=== Begin Enclosure ===

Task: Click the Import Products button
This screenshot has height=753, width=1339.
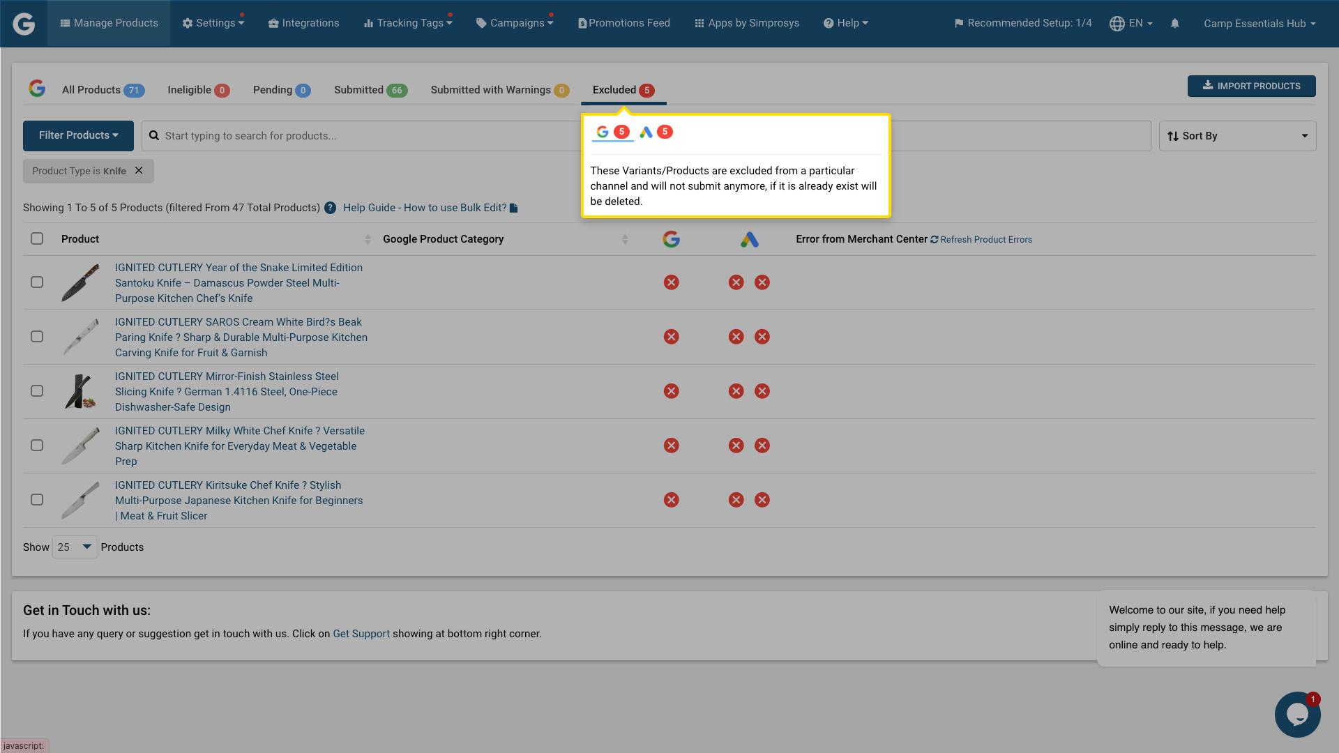Action: click(x=1251, y=86)
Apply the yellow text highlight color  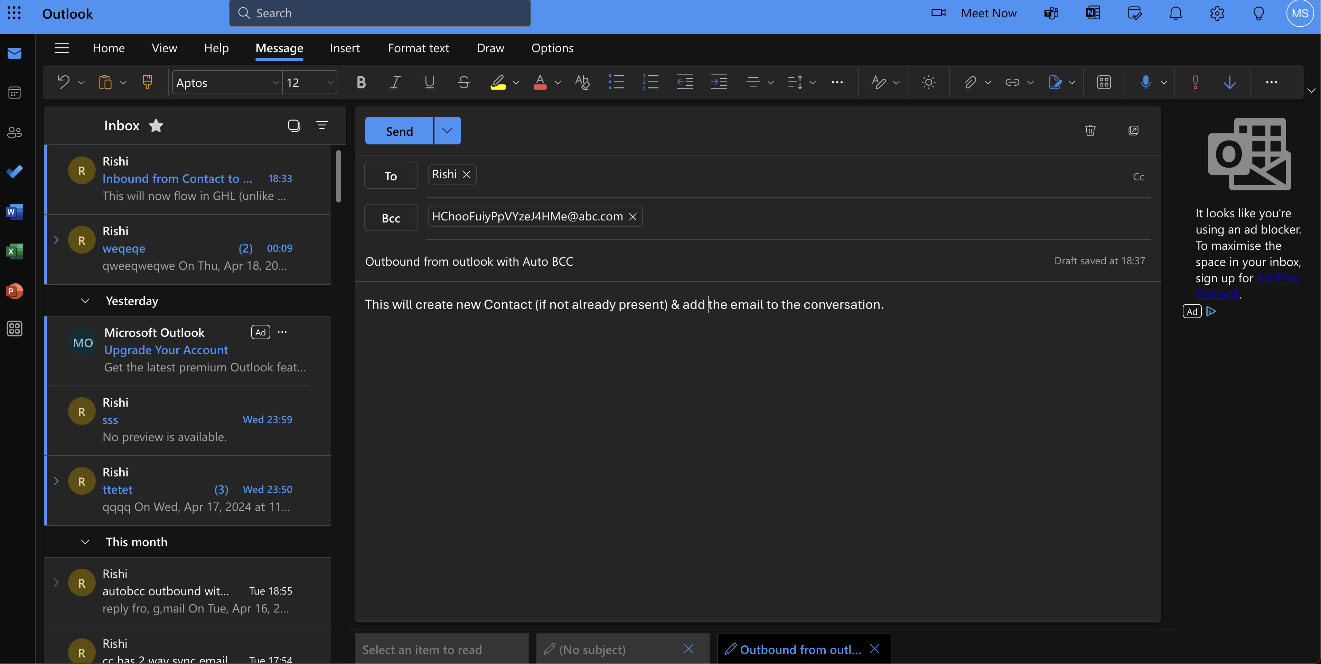click(497, 82)
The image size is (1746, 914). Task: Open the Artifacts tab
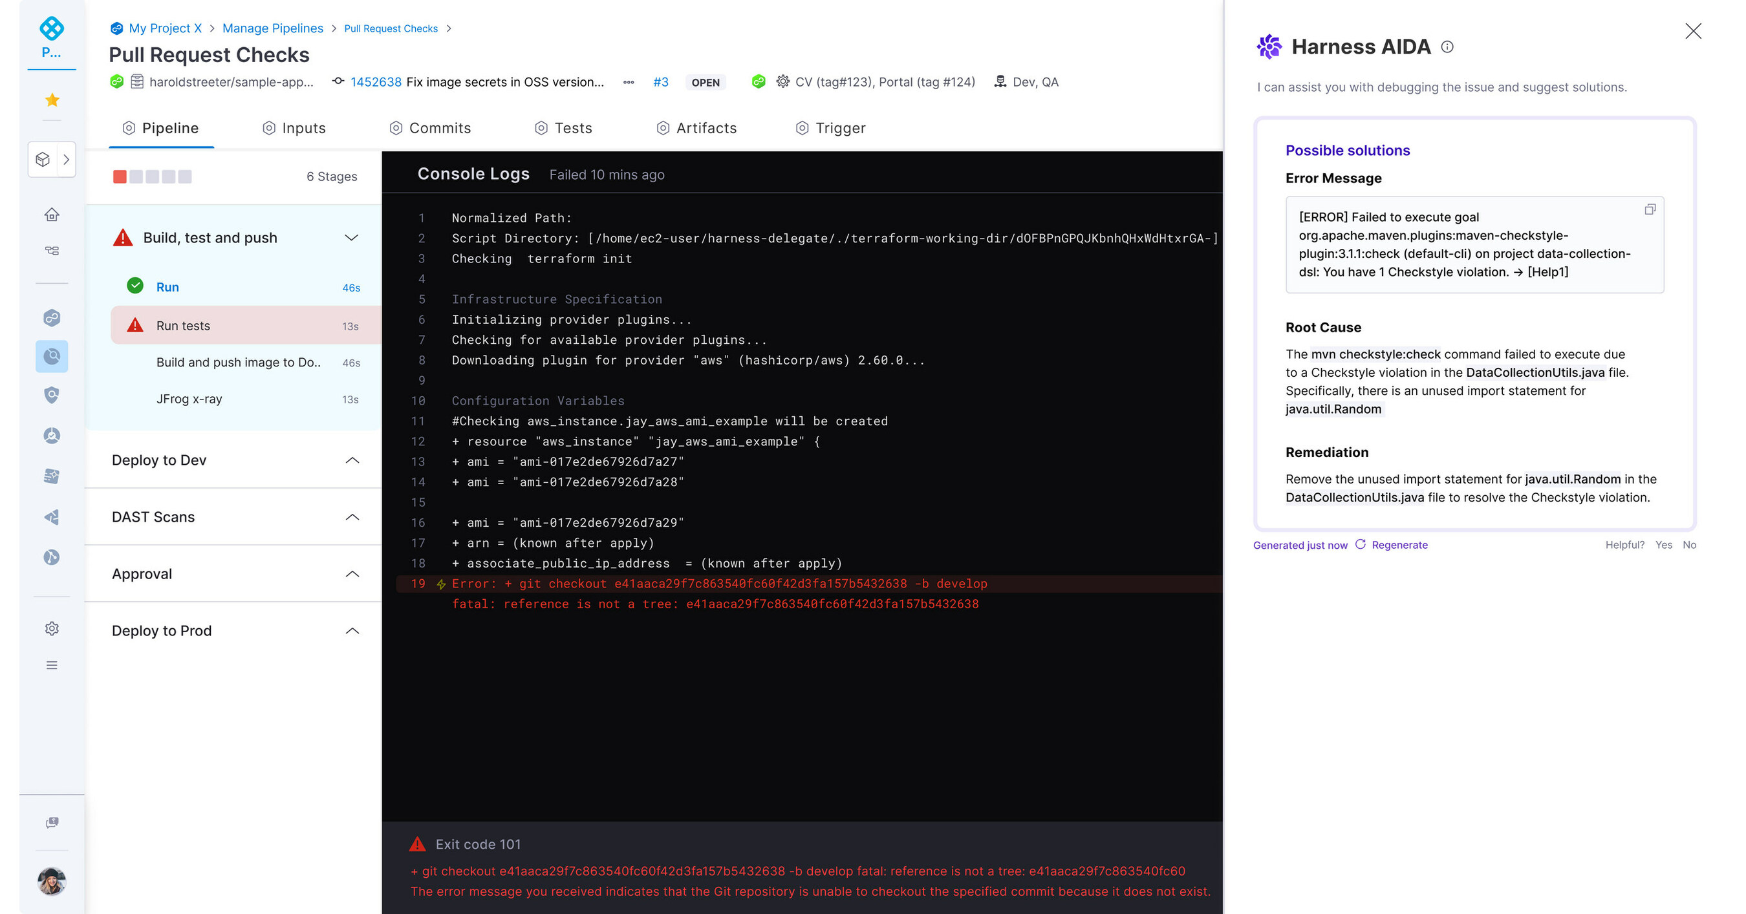click(707, 127)
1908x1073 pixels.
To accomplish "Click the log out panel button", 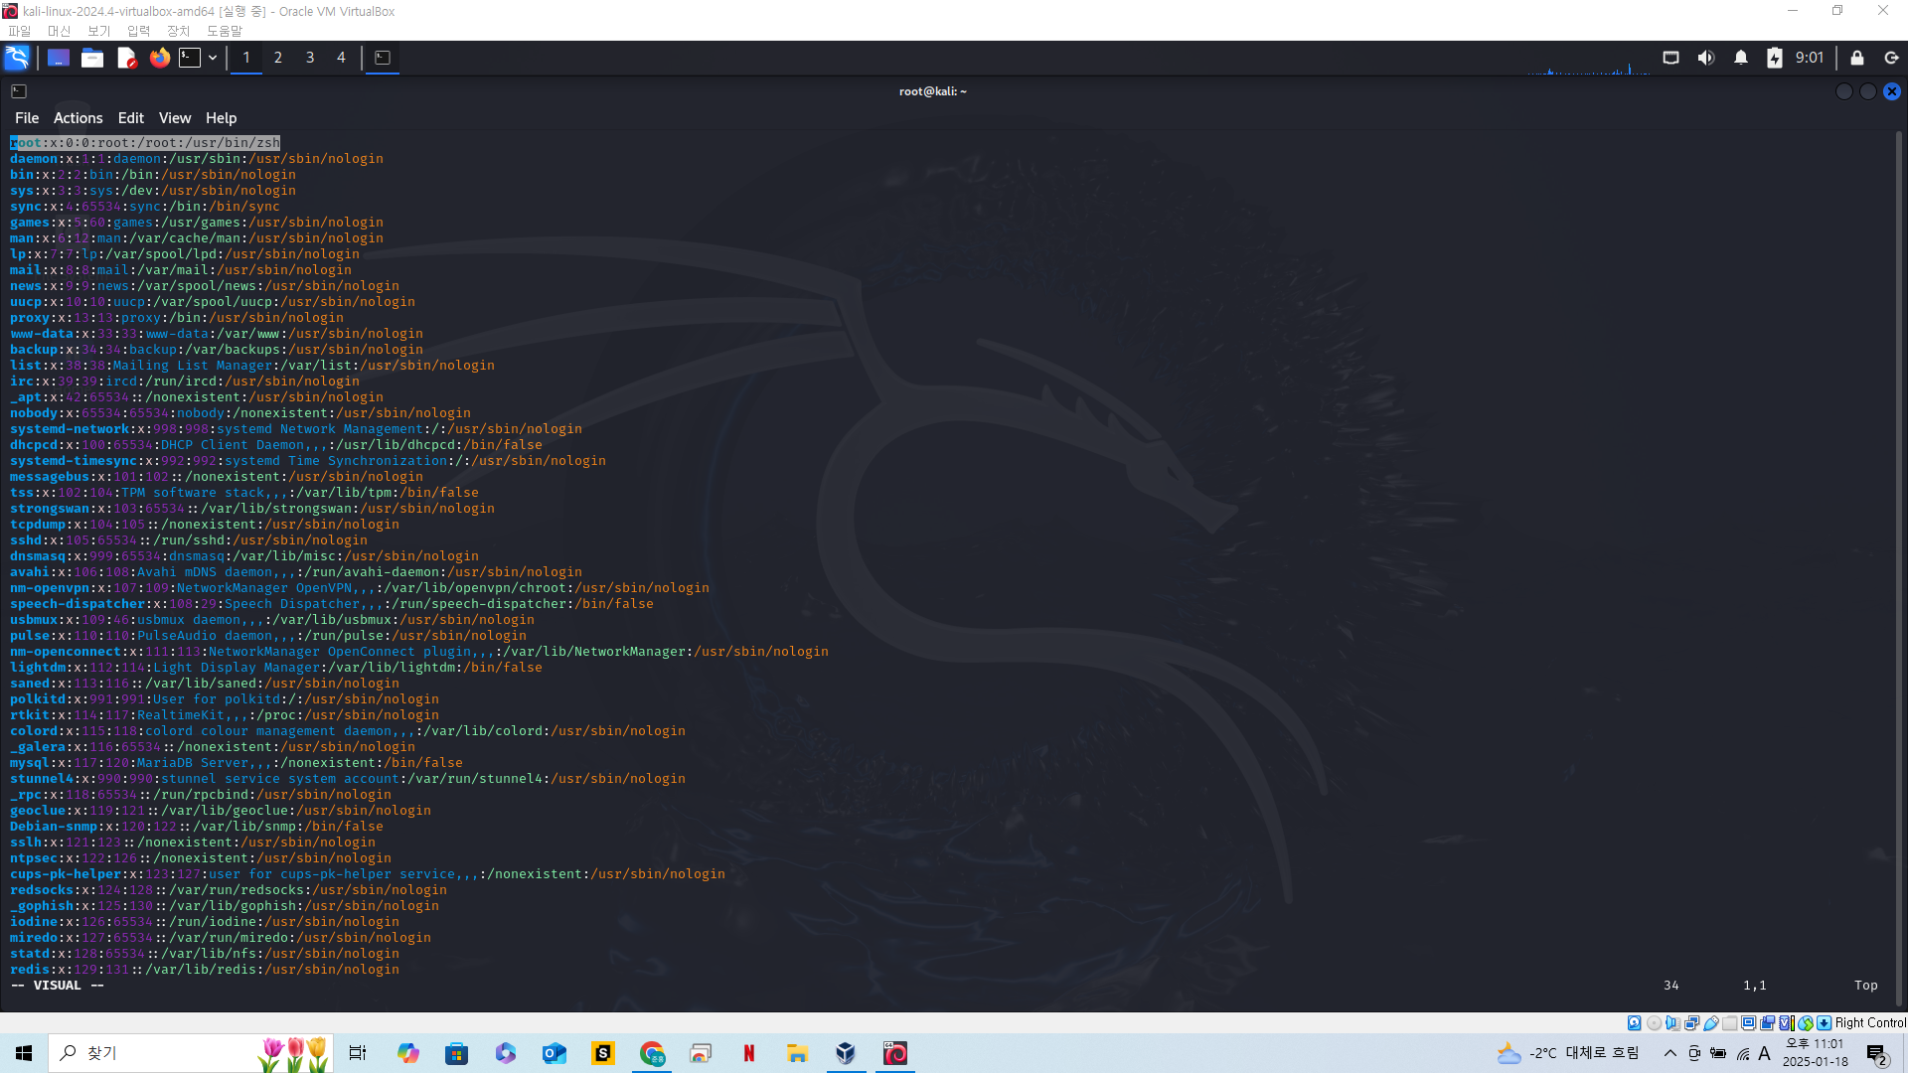I will (1891, 58).
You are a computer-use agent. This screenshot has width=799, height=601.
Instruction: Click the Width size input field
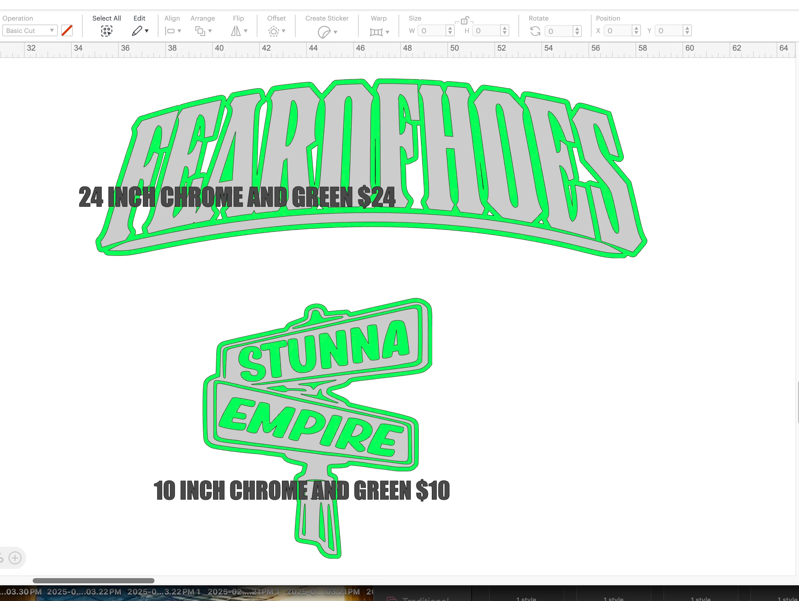(x=432, y=31)
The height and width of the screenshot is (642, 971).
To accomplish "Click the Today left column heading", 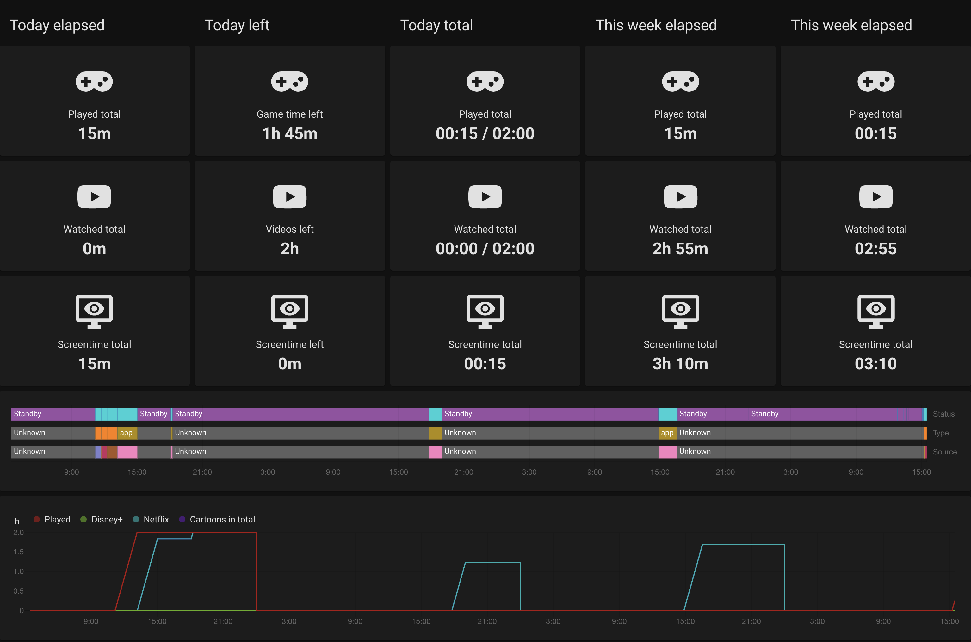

=== End Enclosure ===

**Your goal**
Leave out every picture and write out exactly the lines running from the line containing "Instruction: Click the Width size input field" to the end of the listing above.

**Expected output**
Instruction: Click the Width size input field
(x=432, y=31)
The height and width of the screenshot is (642, 971).
To accomplish "Click the Today left column heading", 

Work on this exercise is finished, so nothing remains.